Your goal:
In the entries below, begin at the line that has "Accept all (86, 2406)" and stop after the line that has "下載白皮書 (664, 13)"; output those lines exactly, leaving out pictures.

Records to process:
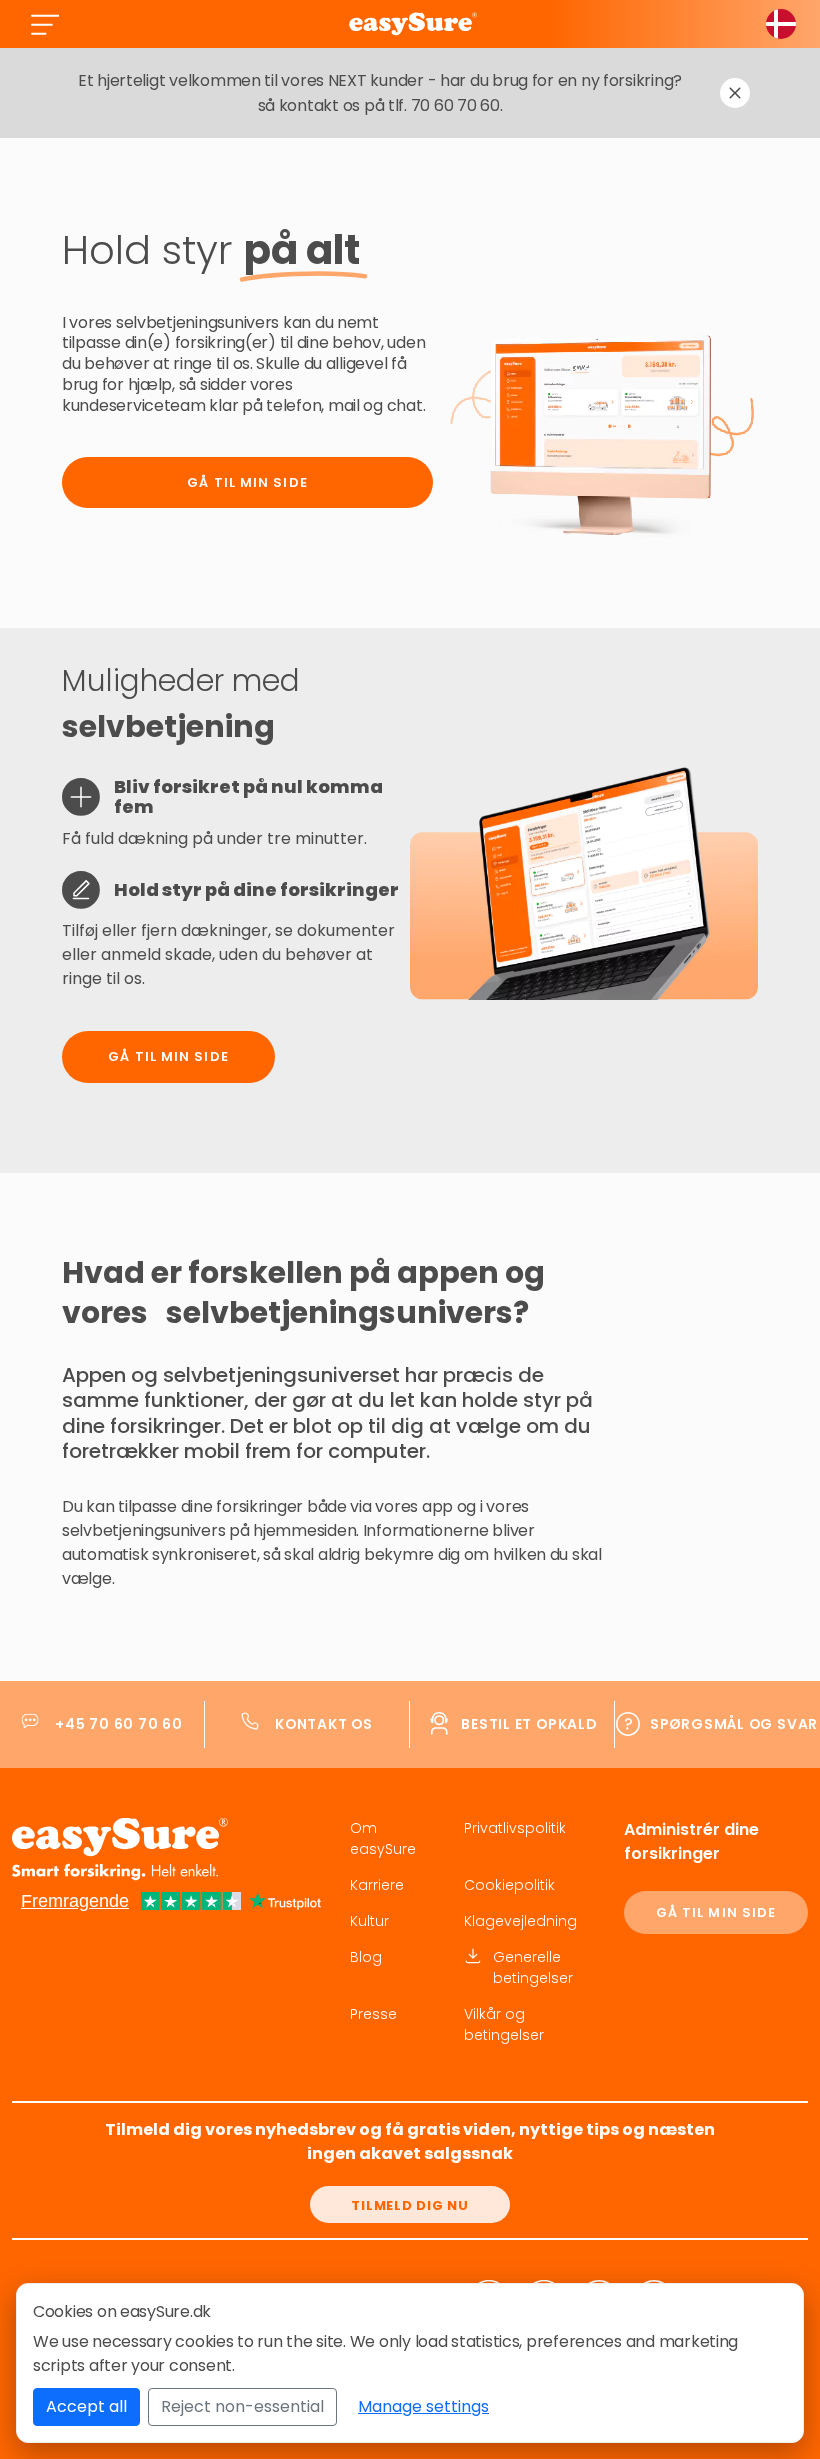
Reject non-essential (242, 2406)
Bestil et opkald (529, 1724)
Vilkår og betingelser (504, 2024)
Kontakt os (324, 1724)
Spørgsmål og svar (734, 1724)
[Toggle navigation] (45, 24)
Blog (366, 1957)
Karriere (377, 1885)
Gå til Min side (247, 482)
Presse (373, 2014)
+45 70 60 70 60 (119, 1724)
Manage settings (423, 2406)
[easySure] (413, 24)
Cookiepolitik (509, 1885)
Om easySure (383, 1838)
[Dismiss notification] (735, 93)
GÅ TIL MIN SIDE (716, 1912)
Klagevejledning (520, 1921)
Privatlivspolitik (515, 1828)
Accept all (86, 2406)
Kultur (369, 1921)
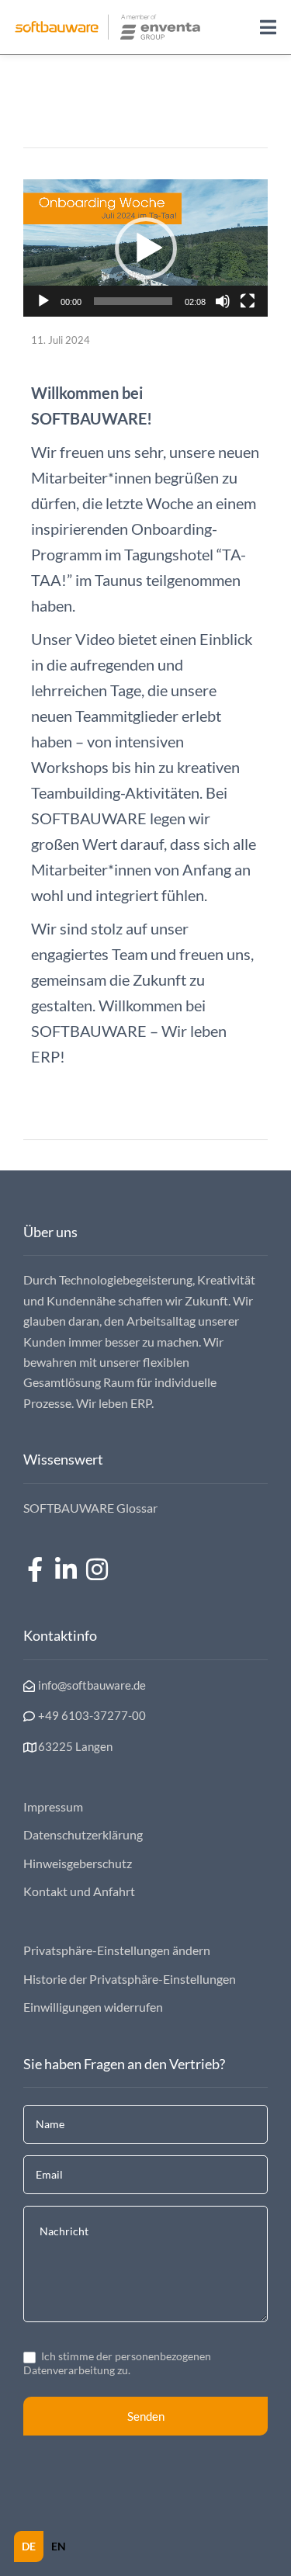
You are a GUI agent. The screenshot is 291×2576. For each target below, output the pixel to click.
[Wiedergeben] (43, 301)
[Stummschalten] (222, 301)
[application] (145, 248)
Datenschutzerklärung (83, 1834)
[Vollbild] (247, 301)
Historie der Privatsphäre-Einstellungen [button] (129, 1978)
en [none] (58, 2546)
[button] (146, 248)
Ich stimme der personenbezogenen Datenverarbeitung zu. (117, 2363)
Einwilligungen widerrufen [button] (93, 2006)
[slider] (133, 301)
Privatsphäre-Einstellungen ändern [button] (116, 1950)
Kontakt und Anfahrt (79, 1891)
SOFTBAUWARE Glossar (90, 1507)
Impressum (53, 1806)
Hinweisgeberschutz (77, 1863)
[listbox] (44, 2546)
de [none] (29, 2546)
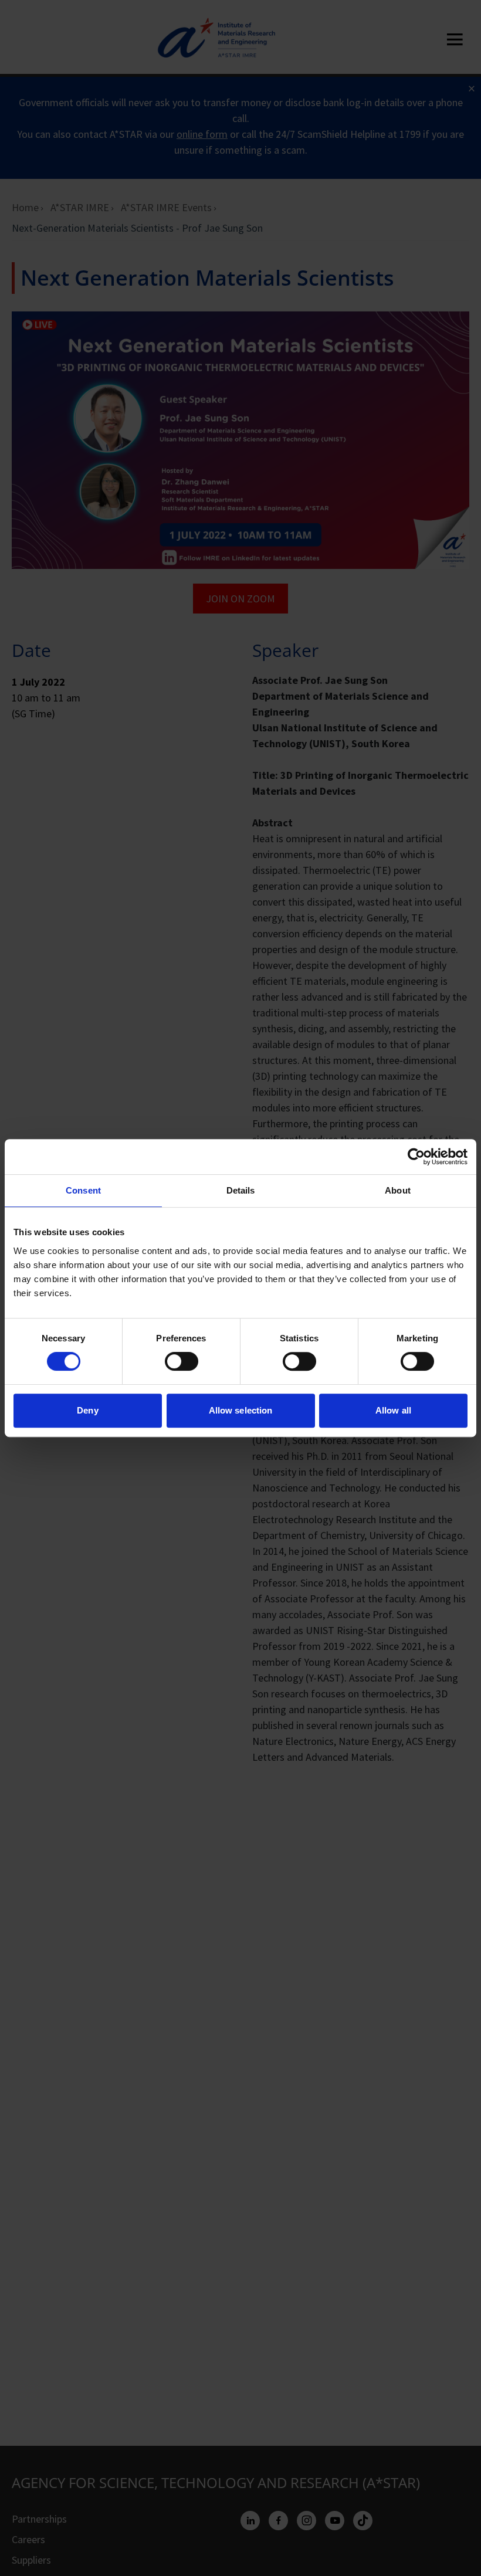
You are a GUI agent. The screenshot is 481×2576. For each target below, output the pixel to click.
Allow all (393, 1410)
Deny (87, 1410)
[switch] (181, 1361)
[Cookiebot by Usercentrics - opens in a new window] (416, 1156)
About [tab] (398, 1190)
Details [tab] (240, 1190)
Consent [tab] (83, 1190)
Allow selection (241, 1410)
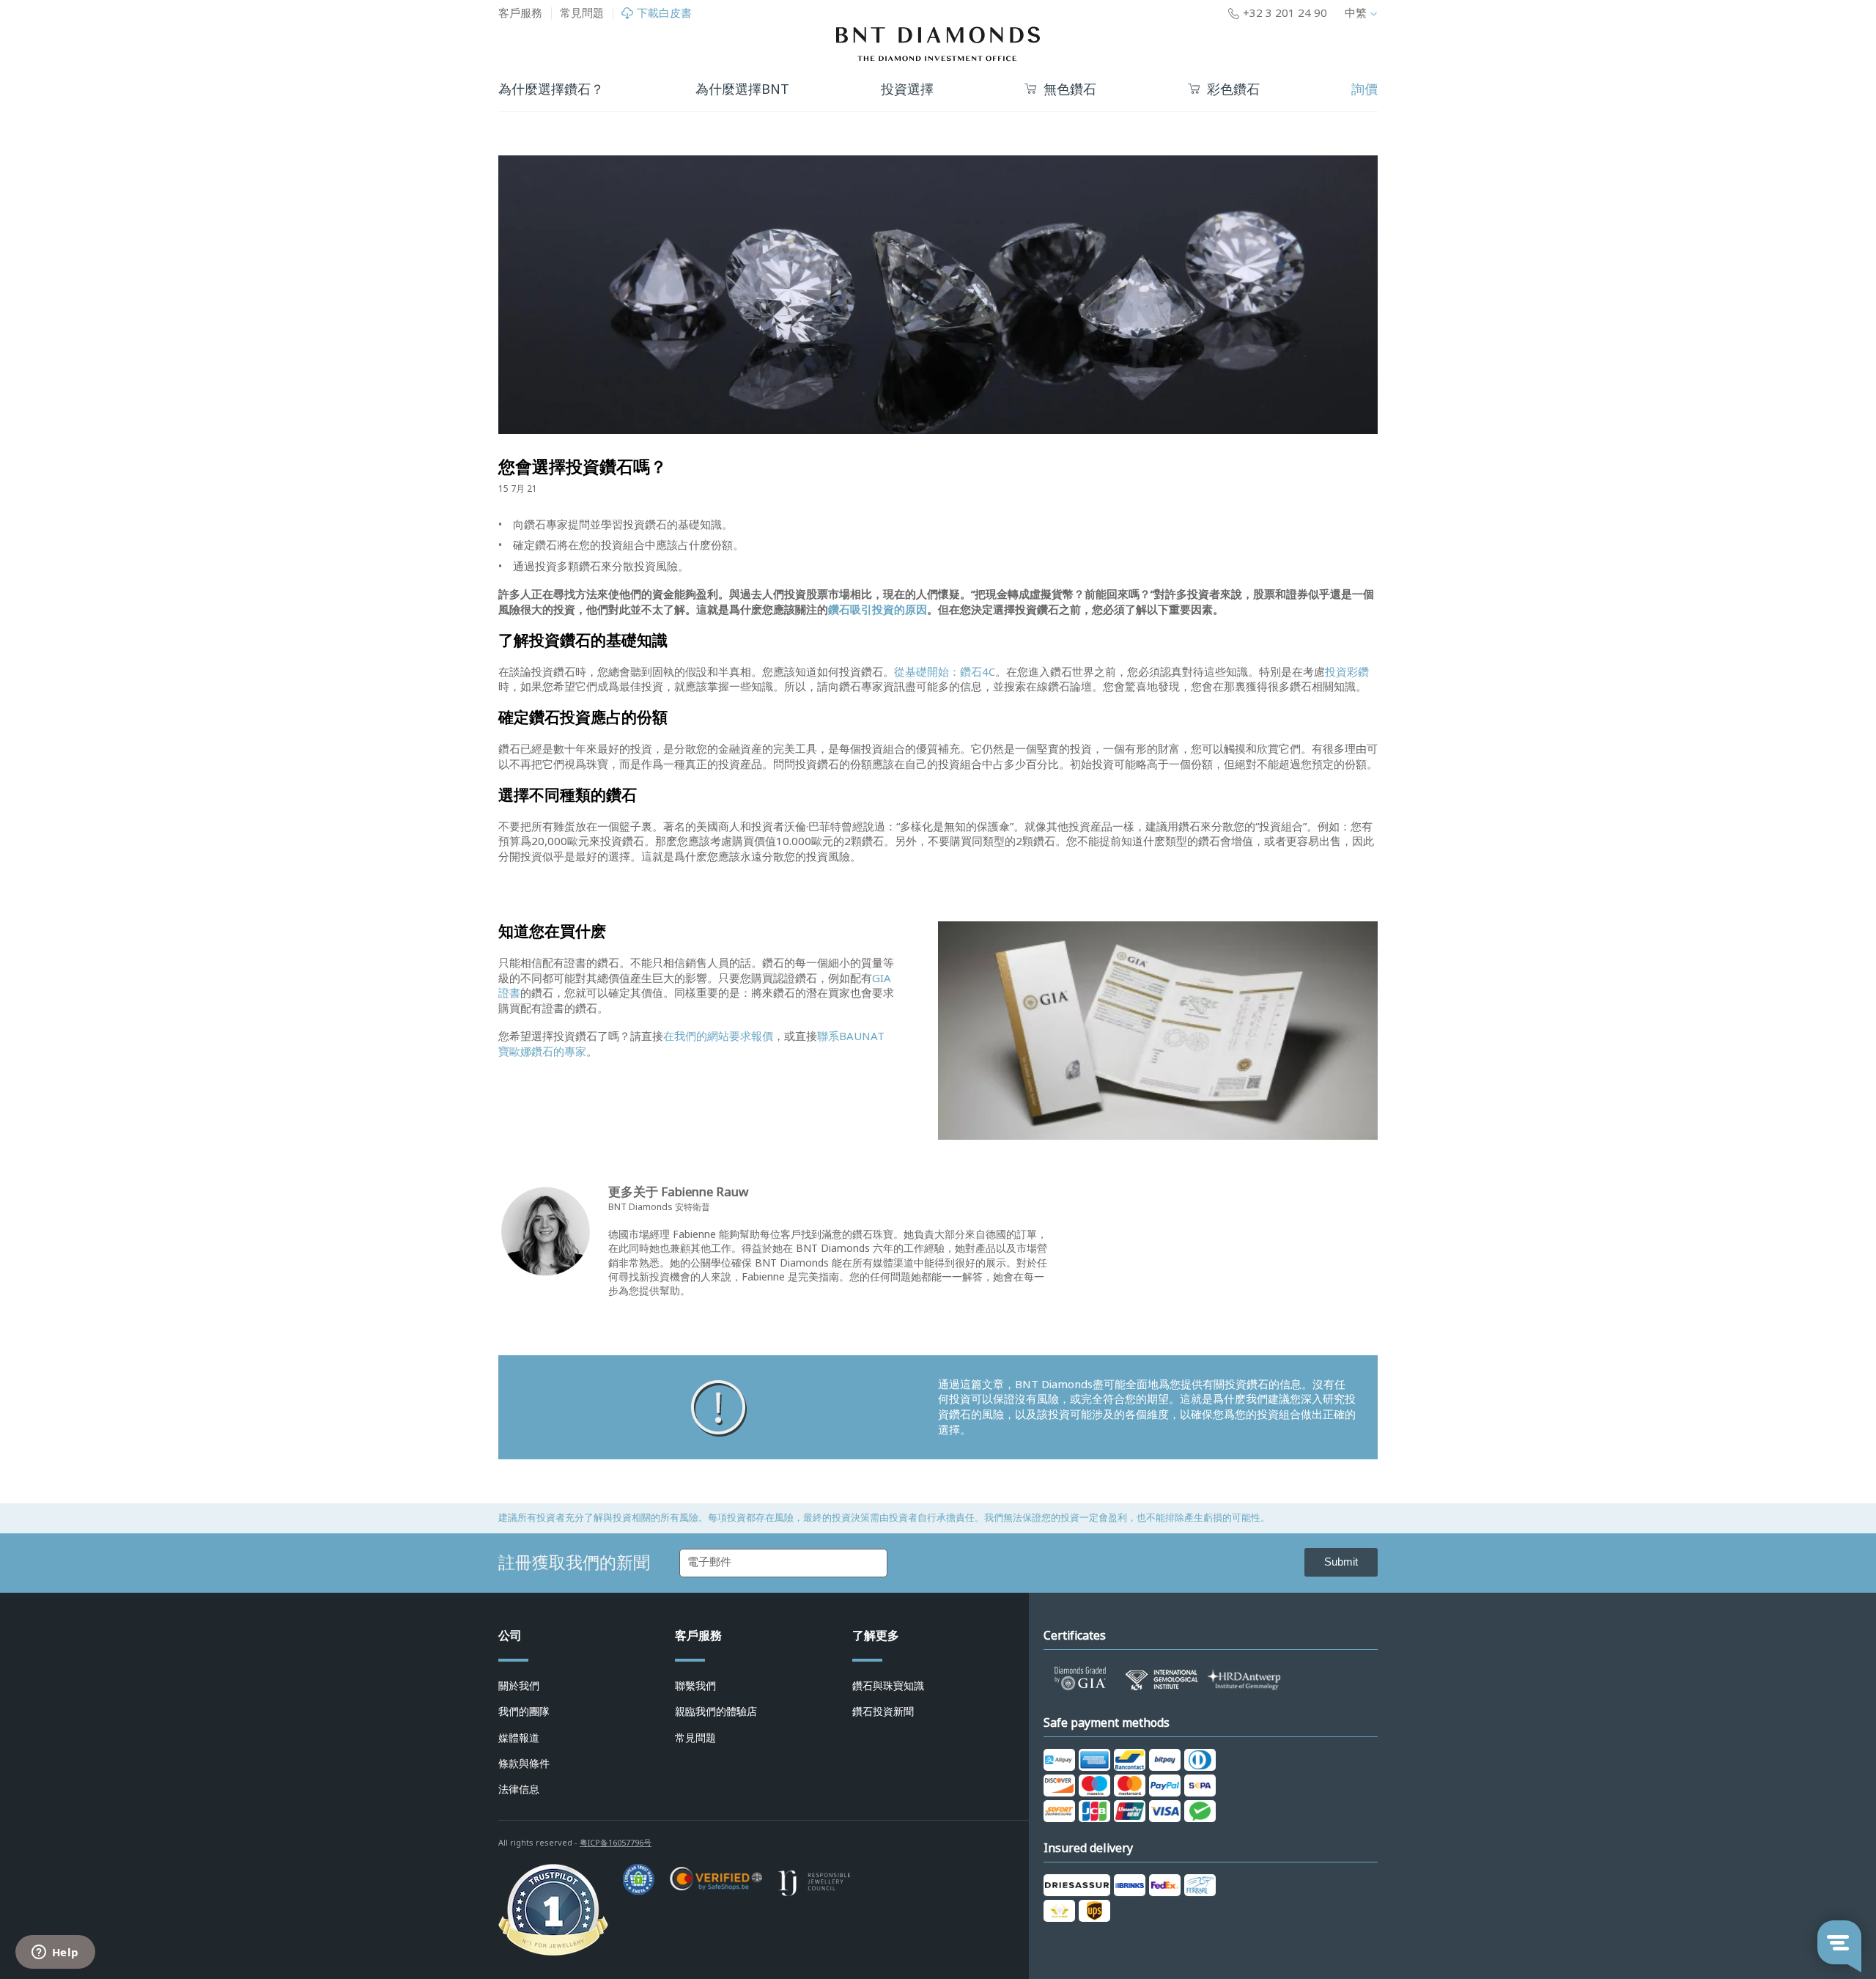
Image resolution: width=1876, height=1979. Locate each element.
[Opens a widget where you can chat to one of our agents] (55, 1953)
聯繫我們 (695, 1685)
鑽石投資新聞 (883, 1711)
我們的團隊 (524, 1711)
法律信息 (518, 1789)
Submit (1341, 1561)
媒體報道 (518, 1738)
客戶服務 (520, 13)
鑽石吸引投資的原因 (877, 610)
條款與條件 (524, 1763)
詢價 (1364, 89)
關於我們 (518, 1685)
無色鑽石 (1070, 90)
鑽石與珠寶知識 (888, 1685)
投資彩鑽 (1347, 672)
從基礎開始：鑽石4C (944, 672)
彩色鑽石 (1233, 90)
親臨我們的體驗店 (716, 1711)
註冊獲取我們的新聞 (574, 1562)
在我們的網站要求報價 (718, 1036)
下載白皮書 (664, 13)
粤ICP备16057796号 (615, 1843)
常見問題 (582, 13)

Written reply:
Accept all (86, 2406)
Kultur (369, 1921)
You are a GUI agent. The screenshot is 291×2576. For each target below, output the pixel to click.
[Wiedergeben] (43, 301)
[Stummschalten] (222, 301)
[application] (145, 248)
Datenschutzerklärung (83, 1834)
[Vollbild] (247, 301)
Historie der Privatsphäre-Einstellungen [button] (129, 1978)
en [none] (58, 2546)
[button] (146, 248)
Ich stimme der personenbezogenen Datenverarbeitung zu. (117, 2363)
Einwilligungen widerrufen [button] (93, 2006)
[slider] (133, 301)
Privatsphäre-Einstellungen ändern [button] (116, 1950)
Kontakt und Anfahrt (79, 1891)
SOFTBAUWARE Glossar (90, 1507)
Impressum (53, 1806)
Hinweisgeberschutz (77, 1863)
[listbox] (44, 2546)
de [none] (29, 2546)
You are a GUI agent. The screenshot is 481×2576. For each target below, output the pixel to click.
Allow all (393, 1410)
Deny (87, 1410)
[switch] (181, 1361)
[Cookiebot by Usercentrics - opens in a new window] (416, 1156)
About [tab] (398, 1190)
Details [tab] (240, 1190)
Consent [tab] (83, 1190)
Allow selection (241, 1410)
Image resolution: width=1876, height=1979. Locate each element.
[Opens a widget where you can chat to one of our agents] (55, 1953)
聯繫我們 (695, 1685)
鑽石投資新聞 (883, 1711)
我們的團隊 (524, 1711)
法律信息 (518, 1789)
Submit (1341, 1561)
媒體報道 (518, 1738)
客戶服務 (520, 13)
鑽石吸引投資的原因 (877, 610)
條款與條件 (524, 1763)
詢價 (1364, 89)
關於我們 (518, 1685)
無色鑽石 (1070, 90)
鑽石與珠寶知識 (888, 1685)
投資彩鑽 (1347, 672)
從基礎開始：鑽石4C (944, 672)
彩色鑽石 (1233, 90)
親臨我們的體驗店 (716, 1711)
註冊獲取我們的新聞 (574, 1562)
在我們的網站要求報價 (718, 1036)
下載白皮書 (664, 13)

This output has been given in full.